[Start of section]

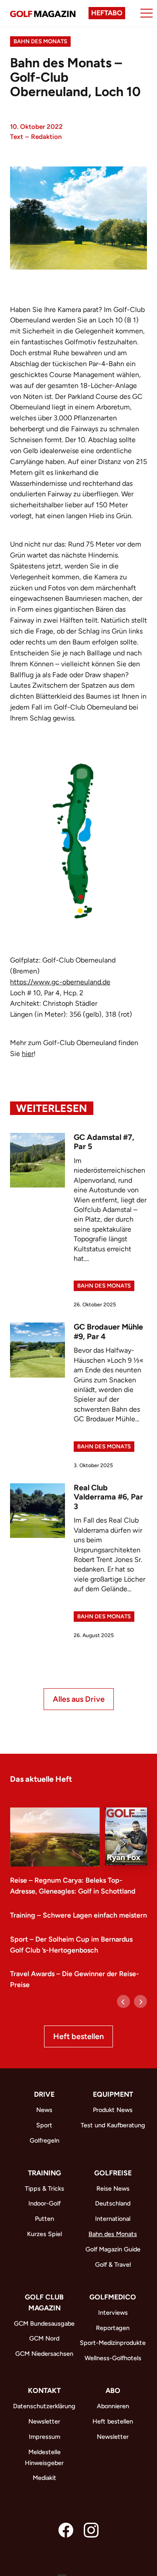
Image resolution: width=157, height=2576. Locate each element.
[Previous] (123, 2001)
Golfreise (113, 2173)
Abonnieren (113, 2406)
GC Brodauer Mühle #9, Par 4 (108, 1331)
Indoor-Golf (44, 2203)
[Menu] (146, 13)
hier (28, 1053)
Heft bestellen (78, 2036)
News (44, 2110)
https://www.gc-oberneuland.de (60, 982)
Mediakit (44, 2478)
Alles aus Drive (79, 1699)
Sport (44, 2125)
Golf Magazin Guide (112, 2249)
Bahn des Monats (40, 41)
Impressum (44, 2437)
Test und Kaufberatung (113, 2125)
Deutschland (112, 2203)
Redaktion (46, 137)
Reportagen (113, 2328)
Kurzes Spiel (44, 2234)
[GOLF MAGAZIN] (42, 13)
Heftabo (107, 13)
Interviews (113, 2312)
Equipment (113, 2094)
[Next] (140, 2001)
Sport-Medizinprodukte (113, 2343)
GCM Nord (44, 2338)
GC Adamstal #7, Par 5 (104, 1142)
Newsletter (44, 2421)
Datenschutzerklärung (44, 2406)
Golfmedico (112, 2297)
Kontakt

[End of section]

--- WORK TASK ---
All lines from the one with "Sport (44, 2125)" onward to the end of the records above should be repeated exactly, and only those lines.

--- COMPLETED TASK ---
Sport (44, 2125)
Golf Magazin Guide (112, 2249)
Bahn des Monats (40, 41)
Impressum (44, 2437)
Test und Kaufberatung (113, 2125)
Deutschland (112, 2203)
Redaktion (46, 137)
Reportagen (113, 2328)
Kurzes Spiel (44, 2234)
[GOLF MAGAZIN] (42, 13)
Heftabo (107, 13)
Interviews (113, 2312)
Equipment (113, 2094)
[Next] (140, 2001)
Sport-Medizinprodukte (113, 2343)
GCM Nord (44, 2338)
GC Adamstal #7, Par 5 (104, 1142)
Newsletter (44, 2421)
Datenschutzerklärung (44, 2406)
Golfmedico (112, 2297)
Kontakt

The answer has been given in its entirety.